In recognition of Testicular Awareness Month, OncoLink welcomes a guest blog from Tommy John, a men’s underwear company in the business of supporting men. They interviewed the folks at the Testicular Cancer Foundation about the stigma surrounding this disease and some of the common myths.
Tommy John: We’ve read about some of the stigma surrounding the disease. Can you provide some more detail on what you feel are the biggest stigmas that men battle when facing this disease?
Testicular Cancer Foundation: Indeed, there is quite a bit of stigma around the disease. When dealing with a cancer that directly affects one’s manhood, it can be a traumatic event. The idea of losing a testicle to many is like losing a piece of their masculinity, and in turn a part of who they are. We talk to newly diagnosed patients every week who are more concerned with the idea of losing a testicle, than the diagnosis itself. The good news is that after surgery, and the potential treatment, the majority of men return back to a normal healthy life including, recreation/hobbies, work, sex, and family life.
TJ: Piggybacking on our first question, what are some examples of misinformation out there about the disease? Through our research, we found that men were concerned about resting their laptop on their groin or about things like horseback and bike riding increasing their chances of getting the disease.
TCF: There are a lot of misnomers and misinformation on the disease.
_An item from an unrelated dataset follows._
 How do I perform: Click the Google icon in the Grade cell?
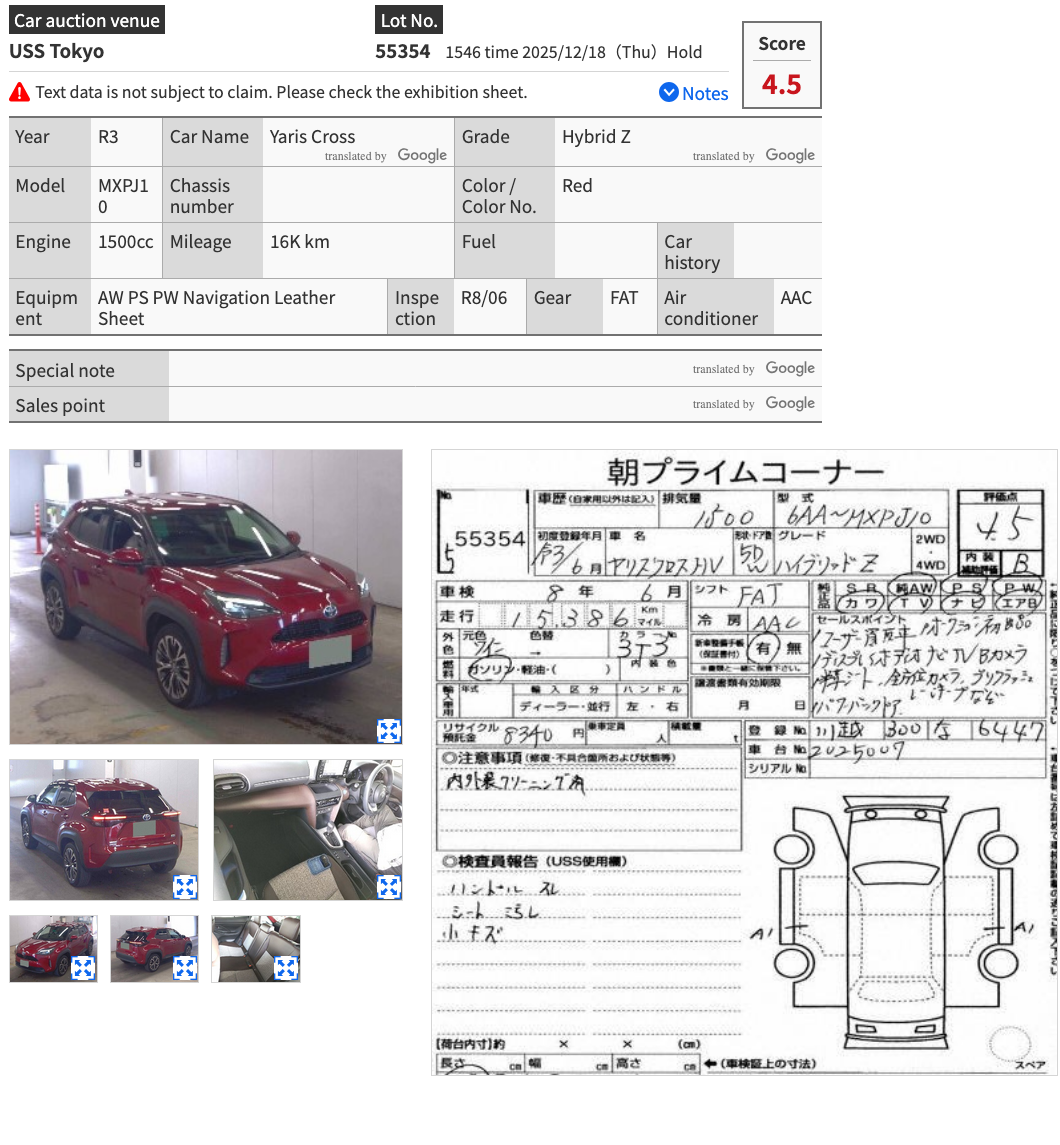click(789, 155)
To put a few of those to rest; the good news is, there has been no correlation that riding a bike or horse has any tie whatsoever to a testicular cancer diagnosis. So, ride on men, ride on. Also, it has not been proven that either laptops nor cell phones are directly linked to testicular cancer, however it is argued that they can lower sperm count/reproduction. It never hurts to play it safe, and turn those laptops into pillowtops.
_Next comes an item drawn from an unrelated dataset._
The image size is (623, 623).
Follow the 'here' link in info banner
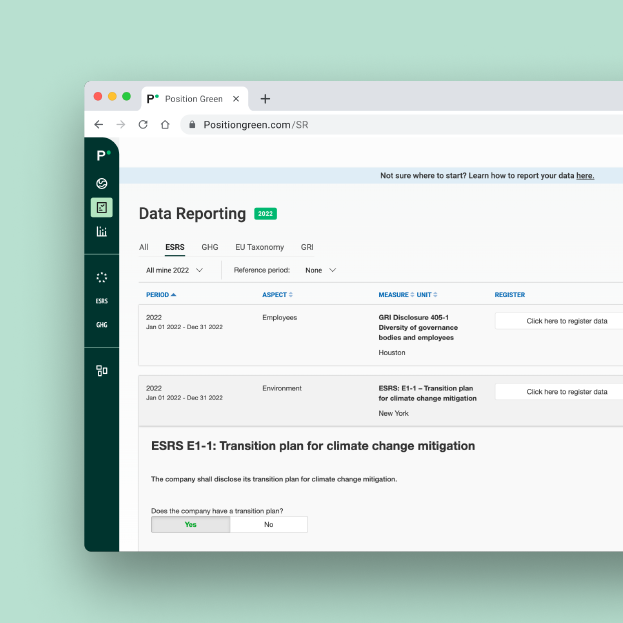click(x=585, y=176)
TJ: Are there medical benefits in wearing well-fitting, comfortable underwear? We hear time and time again that it helps postoperative (after surgery).
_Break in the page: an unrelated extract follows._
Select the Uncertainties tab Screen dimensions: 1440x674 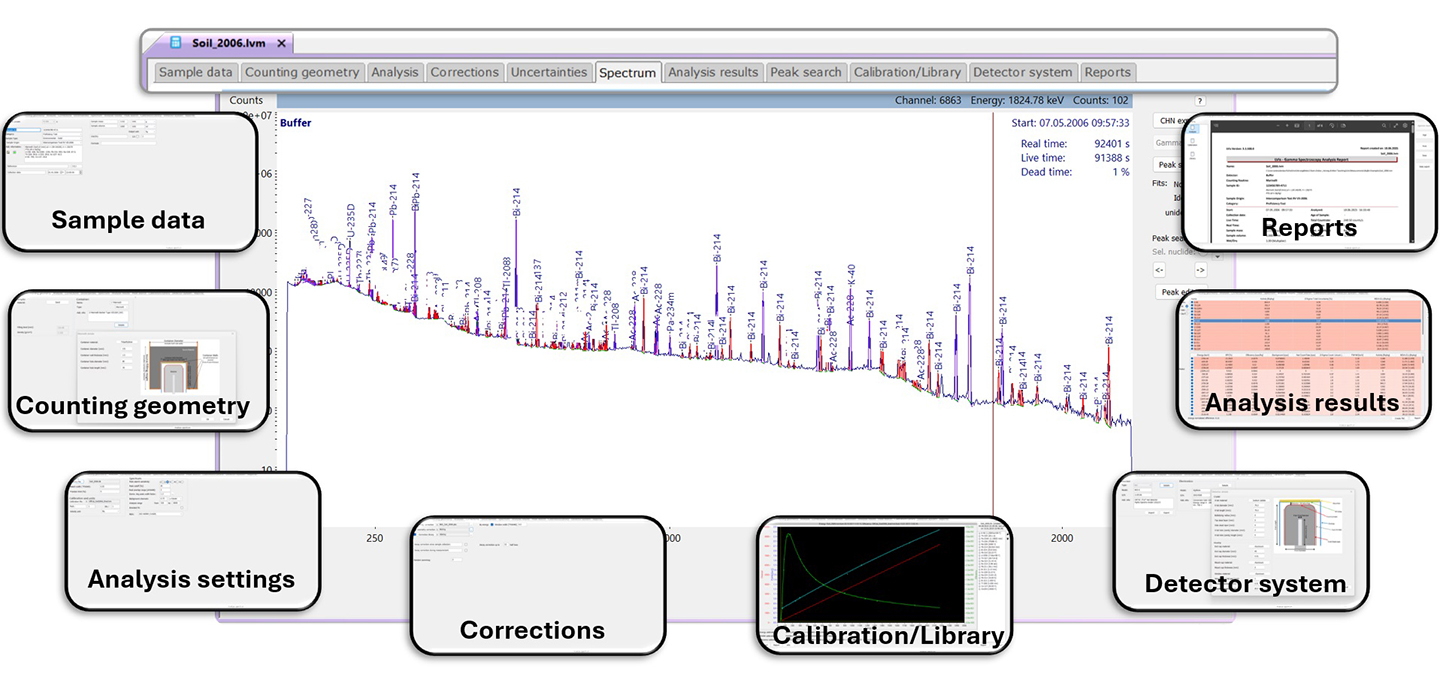pos(548,72)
TCF: There have definitely been independent studies done in the underwear arena on the health benefits and the importance of wearing well-fitting underwear. The consensus of one independent study is that ill-fitting underwear can restrict blood flow, and overheat the area that, well, you really don’t want to overheat, resulting in not only an uncomfortable situation, but a potential loss in sperm production.
As funny as it seems, underwear is a big deal in our business. At TCF, we obviously deal with men who need comfortable support, especially post-surgery. We have supplied numerous diagnosed TC patients with a pair of TJ’s, and it truly does make a difference in the days post surgery.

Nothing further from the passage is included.